--- START ---

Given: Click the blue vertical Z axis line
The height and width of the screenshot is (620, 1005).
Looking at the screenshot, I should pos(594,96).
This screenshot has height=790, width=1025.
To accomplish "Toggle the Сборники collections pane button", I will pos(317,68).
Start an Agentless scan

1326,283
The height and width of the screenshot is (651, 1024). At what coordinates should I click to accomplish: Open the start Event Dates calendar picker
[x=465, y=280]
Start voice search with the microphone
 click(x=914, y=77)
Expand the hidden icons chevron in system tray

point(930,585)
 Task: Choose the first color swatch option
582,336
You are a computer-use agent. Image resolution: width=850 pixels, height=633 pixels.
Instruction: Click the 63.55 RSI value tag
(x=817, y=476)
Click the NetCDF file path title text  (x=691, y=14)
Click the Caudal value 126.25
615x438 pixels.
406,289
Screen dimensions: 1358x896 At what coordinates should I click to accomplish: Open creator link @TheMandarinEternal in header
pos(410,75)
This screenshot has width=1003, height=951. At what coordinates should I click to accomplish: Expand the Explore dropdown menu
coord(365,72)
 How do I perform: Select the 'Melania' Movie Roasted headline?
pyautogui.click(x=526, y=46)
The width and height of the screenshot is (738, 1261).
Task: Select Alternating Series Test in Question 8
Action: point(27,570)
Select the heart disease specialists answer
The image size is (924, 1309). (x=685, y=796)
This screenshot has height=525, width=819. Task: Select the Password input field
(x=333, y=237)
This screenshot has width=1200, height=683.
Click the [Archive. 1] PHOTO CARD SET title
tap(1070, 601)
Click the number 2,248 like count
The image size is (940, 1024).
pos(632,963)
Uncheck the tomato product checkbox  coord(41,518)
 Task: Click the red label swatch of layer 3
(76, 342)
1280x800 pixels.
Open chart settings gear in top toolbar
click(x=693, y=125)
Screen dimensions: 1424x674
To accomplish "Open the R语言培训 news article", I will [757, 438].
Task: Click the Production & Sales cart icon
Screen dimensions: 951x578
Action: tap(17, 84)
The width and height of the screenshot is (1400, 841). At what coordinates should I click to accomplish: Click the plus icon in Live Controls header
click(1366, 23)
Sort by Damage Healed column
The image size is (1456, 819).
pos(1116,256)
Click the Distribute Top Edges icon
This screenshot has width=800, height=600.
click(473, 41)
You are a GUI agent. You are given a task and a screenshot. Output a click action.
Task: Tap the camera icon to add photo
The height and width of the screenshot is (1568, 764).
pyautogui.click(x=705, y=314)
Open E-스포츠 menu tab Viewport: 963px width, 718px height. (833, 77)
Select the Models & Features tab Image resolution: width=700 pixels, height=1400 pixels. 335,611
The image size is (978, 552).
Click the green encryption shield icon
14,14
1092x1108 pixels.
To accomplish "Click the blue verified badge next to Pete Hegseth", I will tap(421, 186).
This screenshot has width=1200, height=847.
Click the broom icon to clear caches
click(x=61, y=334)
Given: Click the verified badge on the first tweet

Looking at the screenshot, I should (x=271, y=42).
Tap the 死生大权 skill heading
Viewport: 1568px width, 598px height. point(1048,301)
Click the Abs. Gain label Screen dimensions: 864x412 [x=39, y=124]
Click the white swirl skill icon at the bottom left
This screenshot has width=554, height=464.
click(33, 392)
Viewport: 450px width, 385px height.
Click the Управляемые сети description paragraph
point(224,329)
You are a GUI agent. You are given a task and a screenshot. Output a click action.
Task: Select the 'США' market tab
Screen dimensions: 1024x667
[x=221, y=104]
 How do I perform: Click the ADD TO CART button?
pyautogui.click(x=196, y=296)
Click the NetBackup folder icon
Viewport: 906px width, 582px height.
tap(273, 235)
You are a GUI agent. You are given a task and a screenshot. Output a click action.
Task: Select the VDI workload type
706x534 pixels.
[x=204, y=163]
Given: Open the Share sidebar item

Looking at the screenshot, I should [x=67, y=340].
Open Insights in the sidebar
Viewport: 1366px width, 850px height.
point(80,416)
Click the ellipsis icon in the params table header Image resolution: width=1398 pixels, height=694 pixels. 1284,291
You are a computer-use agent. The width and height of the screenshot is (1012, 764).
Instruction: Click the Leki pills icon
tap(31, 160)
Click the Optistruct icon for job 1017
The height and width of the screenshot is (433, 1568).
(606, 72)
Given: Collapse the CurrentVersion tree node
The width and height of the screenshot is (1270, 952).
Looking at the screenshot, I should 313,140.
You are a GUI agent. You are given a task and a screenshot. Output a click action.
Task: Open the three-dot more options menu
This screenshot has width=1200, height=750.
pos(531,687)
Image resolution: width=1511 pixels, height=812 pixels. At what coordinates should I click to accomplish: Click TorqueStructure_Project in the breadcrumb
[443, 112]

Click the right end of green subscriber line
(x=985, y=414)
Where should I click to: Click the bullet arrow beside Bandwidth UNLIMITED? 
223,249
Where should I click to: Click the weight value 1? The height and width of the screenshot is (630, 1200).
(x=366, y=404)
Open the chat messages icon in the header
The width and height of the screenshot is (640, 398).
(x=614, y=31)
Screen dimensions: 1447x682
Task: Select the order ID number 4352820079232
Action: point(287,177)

--- END ---

_Task:_
Scan the material above for the string "will", returning each line that contains it.

_Completed exercise:_
To accomplish "Toggle the Сборники collections pane button", I will pos(317,68).
To accomplish "Open the R语言培训 news article", I will [757, 438].
To accomplish "Click the blue verified badge next to Pete Hegseth", I will tap(421, 186).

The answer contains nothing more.